Around Peterson's log-style home and hundreds of others in this rustic
gateway to Rocky Mountain National Park, the land is dotted with the
squat reminders of thousands of trees lost to a massive pine beetle
infestation.
"It's unbelievable. You can almost hear them eating," says Peterson, who
has cut more than 250 lodgepoles on his 5-acre property in a mostly
futile attempt to keep the bugs at bay.
"We're fighting a big battle, but we're losing," the 65-year-old retiree
laments. "I think every mature tree around is going to die, and it
really hurts, because we're not going to see any of these big guys again
in our lifetime."
The scourge, more wide-ranging than similar epidemics in Colorado in the
1970s and '80s, has killed millions of 100-year- old trees in the
northern part of the state, turning whole mountainsides into
jaw-dropping expanses of orange or maroon.

DATASET ENTRIES:
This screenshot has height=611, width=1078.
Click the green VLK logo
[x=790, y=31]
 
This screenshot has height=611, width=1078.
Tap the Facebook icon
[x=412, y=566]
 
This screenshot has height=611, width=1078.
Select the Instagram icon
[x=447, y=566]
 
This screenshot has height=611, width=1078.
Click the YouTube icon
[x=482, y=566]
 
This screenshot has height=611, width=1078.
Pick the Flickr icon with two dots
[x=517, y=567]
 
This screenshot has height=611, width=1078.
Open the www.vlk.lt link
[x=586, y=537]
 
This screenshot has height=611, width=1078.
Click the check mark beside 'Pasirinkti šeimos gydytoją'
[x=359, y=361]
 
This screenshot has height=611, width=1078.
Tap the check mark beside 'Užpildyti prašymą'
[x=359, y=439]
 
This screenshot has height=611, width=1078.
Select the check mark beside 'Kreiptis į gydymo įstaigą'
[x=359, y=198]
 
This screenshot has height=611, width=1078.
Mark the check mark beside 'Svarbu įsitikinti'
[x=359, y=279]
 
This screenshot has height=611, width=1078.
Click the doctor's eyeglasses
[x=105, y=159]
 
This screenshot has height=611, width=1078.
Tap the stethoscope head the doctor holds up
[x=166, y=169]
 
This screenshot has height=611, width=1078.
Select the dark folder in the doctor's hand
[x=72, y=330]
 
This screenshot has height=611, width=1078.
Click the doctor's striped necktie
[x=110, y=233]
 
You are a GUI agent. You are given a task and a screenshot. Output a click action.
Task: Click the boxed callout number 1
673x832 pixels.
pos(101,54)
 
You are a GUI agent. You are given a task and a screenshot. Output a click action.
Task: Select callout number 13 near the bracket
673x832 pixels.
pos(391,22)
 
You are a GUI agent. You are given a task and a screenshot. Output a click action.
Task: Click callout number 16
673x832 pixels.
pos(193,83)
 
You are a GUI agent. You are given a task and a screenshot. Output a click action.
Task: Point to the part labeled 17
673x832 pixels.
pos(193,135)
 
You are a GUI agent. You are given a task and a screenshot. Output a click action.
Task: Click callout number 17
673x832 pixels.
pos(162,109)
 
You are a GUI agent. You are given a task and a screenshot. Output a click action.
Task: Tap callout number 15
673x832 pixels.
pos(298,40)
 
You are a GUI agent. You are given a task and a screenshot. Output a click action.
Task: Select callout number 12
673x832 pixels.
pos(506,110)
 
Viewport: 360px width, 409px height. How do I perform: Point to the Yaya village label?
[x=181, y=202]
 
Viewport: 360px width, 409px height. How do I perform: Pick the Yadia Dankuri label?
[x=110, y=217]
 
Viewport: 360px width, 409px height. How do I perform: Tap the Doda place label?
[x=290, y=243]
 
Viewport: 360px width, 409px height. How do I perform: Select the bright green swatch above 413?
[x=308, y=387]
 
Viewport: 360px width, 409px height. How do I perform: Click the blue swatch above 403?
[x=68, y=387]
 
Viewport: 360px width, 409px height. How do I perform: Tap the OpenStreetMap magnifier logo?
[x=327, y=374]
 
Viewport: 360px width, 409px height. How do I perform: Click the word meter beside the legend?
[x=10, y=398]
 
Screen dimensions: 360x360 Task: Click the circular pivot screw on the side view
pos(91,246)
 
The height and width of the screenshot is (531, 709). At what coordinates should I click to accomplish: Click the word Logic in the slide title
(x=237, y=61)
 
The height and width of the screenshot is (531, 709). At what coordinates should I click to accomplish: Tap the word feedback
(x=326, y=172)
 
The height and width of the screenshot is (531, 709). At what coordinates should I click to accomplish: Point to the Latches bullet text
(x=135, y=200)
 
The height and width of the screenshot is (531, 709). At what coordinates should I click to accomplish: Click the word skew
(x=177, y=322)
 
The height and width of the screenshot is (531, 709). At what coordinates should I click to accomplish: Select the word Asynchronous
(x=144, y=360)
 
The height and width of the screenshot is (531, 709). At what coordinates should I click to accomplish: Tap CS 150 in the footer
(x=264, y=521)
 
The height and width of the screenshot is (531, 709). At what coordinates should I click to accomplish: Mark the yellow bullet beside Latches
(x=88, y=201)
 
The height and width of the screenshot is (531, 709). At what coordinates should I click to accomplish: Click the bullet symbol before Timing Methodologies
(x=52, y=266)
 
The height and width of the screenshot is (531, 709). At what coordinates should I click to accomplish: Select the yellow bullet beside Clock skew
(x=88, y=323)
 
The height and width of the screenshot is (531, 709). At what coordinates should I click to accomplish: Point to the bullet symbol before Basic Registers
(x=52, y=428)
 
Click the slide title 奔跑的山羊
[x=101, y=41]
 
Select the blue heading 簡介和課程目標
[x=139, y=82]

TASK 1: Write out each sentence that the pine beetle article quotes Peterson as saying, one per line.
TASK 2: Write the next few sentences of the pine beetle article, picking up right after its final sentence.
The rows are separate material and have nothing to do with the pine beetle article.

EXERCISE OUTPUT 1:
It's unbelievable.
You can almost hear them eating.
We're fighting a big battle, but we're losing.
I think every mature tree around is going to die, and it really hurts, because we're not going to see any of these big guys again in our lifetime.

EXERCISE OUTPUT 2:
"My wife said if you didn't know what it was, you'd think it was
actually kind of pretty - until you realized they're all dead," says
Dave Batura, a retired state patrolman and longtime Grand County resident.
Besides creating a blight that could keep tourists and recreationists
away, the enormous stands of dead and dying timber raise the specter of
wildfires, whichcould wipe out homes and businesses and cause erosion
threatening the watersheds supplying much of Denver's drinking water.
"If we don't do something, it will burn, and in the Williams Fork
drainage, that could be catastrophic," says Granby landowner Charles
Henry, referring to a hard-hit area west of Byers Peak.
"Based on what happened in the Hayman fire (in 2002), we know the flames
could be over the hill and in Winter Park in 3 1/2 hours. ... I don't
know if people will want to look at black trees when they're skiing, or
build a million-dollar home in an area that won't be revegetated for 30
or 40 years."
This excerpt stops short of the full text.